Saturday, December 15, 2012

Button Recycling

Our ancestors truly knew the value of a dollar.  Today we talk about being "green" and have trendy recycle and reuse sayings but they didn't think of it as being green, they thought of it as being thrifty, economical and saw the potential to reuse items when possible.

This tinbox, which was surely a magnificent thing in its day, was used to store buttons.  And not just the occasional button that popped off and needed to be sewn back on.

When clothing wore out they removed the eyelets, hooks, buttons, collars, cuffs, lace and anything else that could be reused on another piece of clothing.  And then they used the remaining clothing to stuff mattresses, pillows or used them as cleaning rags.

Here's what we found inside this particular tinbox.  A truly unique collection of buttons, clasps, hooks and beads.

Thursday, December 13, 2012

The Ferguson-Bozeman Nuptials 1930

We believe this to be
Harry and Helen.
Harry Maxwell FERGUSON is our first cousin, twice removed.  His grandmother on his mother's side was Agnes MORAN.  She married B.D. IRVINE and it was their daughter Sophia that married Charles A Ferguson, the parents of Harry.

Harry fell in love with Helen Josephine BOZEMAN, the daughter of Augustus Nardin BOZEMAN and Mary Josephine, maiden name unknown at this time.

Harry and Helen were married on July 19, 1930 at the Little Church Around the Corner in New York.
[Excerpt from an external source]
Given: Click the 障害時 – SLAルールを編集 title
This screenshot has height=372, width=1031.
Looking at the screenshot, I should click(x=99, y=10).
This is the front of a card that was sent to them from the church on one of their anniversaries and as a little fundraiser nudge.

My dear Friends:
This is the anniversary of your wedding and we want you to know that we are thinking of you and are sending you our Blessing and greetings.  May each year bring you increased happiness.
When you were married you became members of the Little Church Family.  Please do not forget to renew your membership this year and help us build up the Endowment Fund that is to keep the Church here at 29th Street for years to come.
Let us hear from you--and better still, come in and see us when you can. Be sure to let us know of any change of address.
Faithfully your friend,
Randolph Ray

On the back is written:
This is the church Harry and Helen were married
in 1930.

Here is another photo of the same couple.  These pictures were with the wedding invitation and the card from the Little Church around the corner.  The picture above is undated but on the back of this one it says Aug. 1, 1946.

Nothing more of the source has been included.